As Markus was trying to convince me to go to Abercrombie, we ran into one of Markus’s friends from work–Johannes. Johannes was classically German. Black turtleneck. Black pants. Euro-loooking black rimmed glasses. He looked like Dieter from Sprockets (SNL skit starring Mike Myers). Markus had recently convinced Johannes to go to Abercrombie, where Johannes had bought some kind of shirt. Johannes was carrying an Abercrombie bag when we ran into him.
“Doing some shopping?” Markus asked, while pointing at the bag with a grin.
“Actually, no. I’m making a return.”
“The shirt I bought last week is defective.”
“That’s too bad. We’ll go with you.” Markus offered.
So we schlepped over to Abercrombie where Johannes explained to the clerk that his shirt was defective. She pointed him to the rack where similar shirts were hanging. We went with him to look for a replacement.

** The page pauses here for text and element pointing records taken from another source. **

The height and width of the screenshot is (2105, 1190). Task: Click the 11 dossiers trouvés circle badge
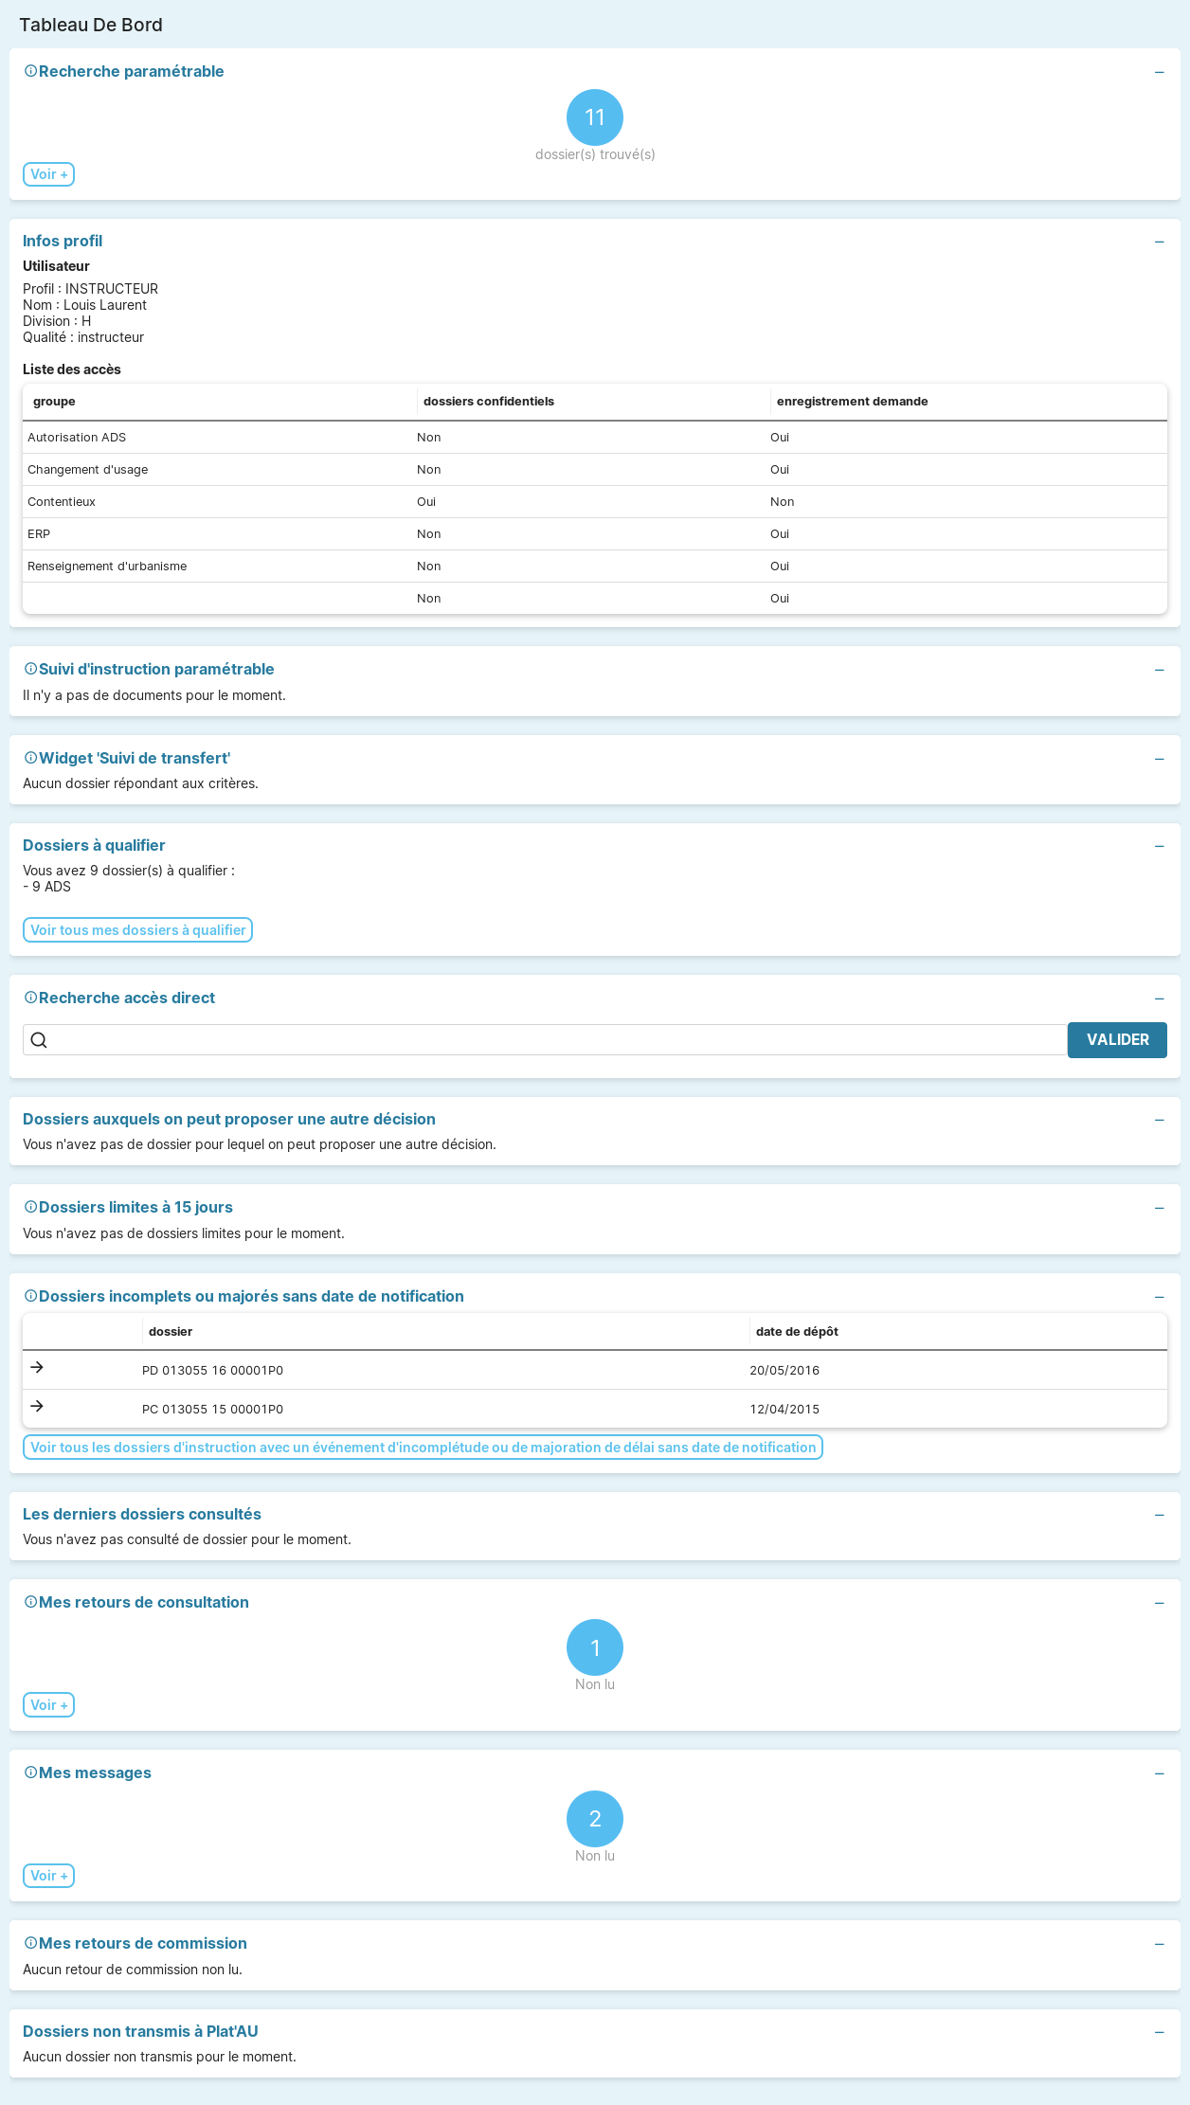pos(595,117)
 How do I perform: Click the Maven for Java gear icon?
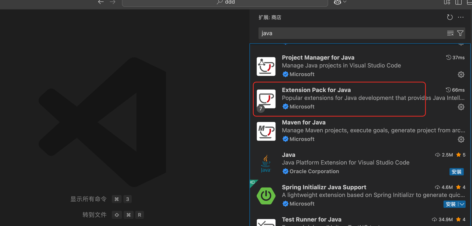(x=461, y=139)
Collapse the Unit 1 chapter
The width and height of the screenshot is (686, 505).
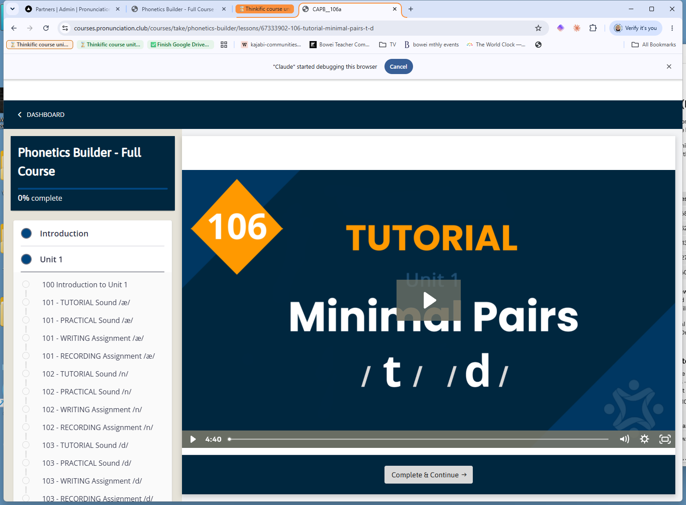click(x=92, y=259)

“Look at this!” Johannes exclaimed. “Another defective shirt.”
“What?” Markus asked.
“Show me.” I chimed in. And Johannes showed us that the shirt was worn, even threadbare, in places. He was about to take the second defective shirt to the sales clerk, when I looked at the others.
“Wait, Johannes…that’s how they are.”
“Look.” and I showed him the shirts.
“They’re all defective?” he asked, incredulous.
“Well no. They’re fine. That’s the way they’re supposed to be. Look.” I pointed to a hat that was frayed, some jeans that had holes.
“Who would pay this much for a defective shirt?” Johannes asked, and went to get his money back.
Markus laughed at the seemingly naive opinion of Johannes. I laughed in agreement with Johannes, but tried to pass it off as if I agreed with Markus by nodding my head. While Johannes explained to the clerk that he needed his money back, Markus led me to the women’s clothes, and insisted on buying another shirt for me. I hesitated at first, “No, Markus, you don’t have to.”
He insisted. And I let him buy the shirt, and I realized, I really didn’t like this. I didn’t like the store, and I didn’t like having some dude dress me.
And yet, what’s the big deal, right? So he likes Abercrombie? So he can’t laugh at the same things I do? So he has crappy taste in music. He still is a good guy. We had common goals–having a strong family, living a gospel-centered life, serving missions, etc. We had so much of the important stuff in common. I knew that if I wanted to, I could be happy with a guy like this. It would be better than what I had experienced before.
My mind swirled back and forth. I prayed to know if I should marry him (the answer was always, no…not yet). I prayed if I should keep dating him (the answer was yes, this is good for you). Then I’d pray again, “If it’s good for me to date him, then why not marry him?”
The answer would be, “don’t worry. Don’t rush it. You’ll figure things out soon enough.”
I was reluctant to let this chance–what I feared might by my only chance–slip away. I prayed that one day it would be right for me to marry Markus. I reasoned with God, “he’ll make a great husband,”
But the answer that came back was, “Yes. He will make a great husband. But wait. Just date him. Keep enjoying this time. Learn.
So, I tried my best to enjoy a time that I knew would be coming to a sharp end…In only a couple of weeks Markus would be going back to Germany. Then what would I do?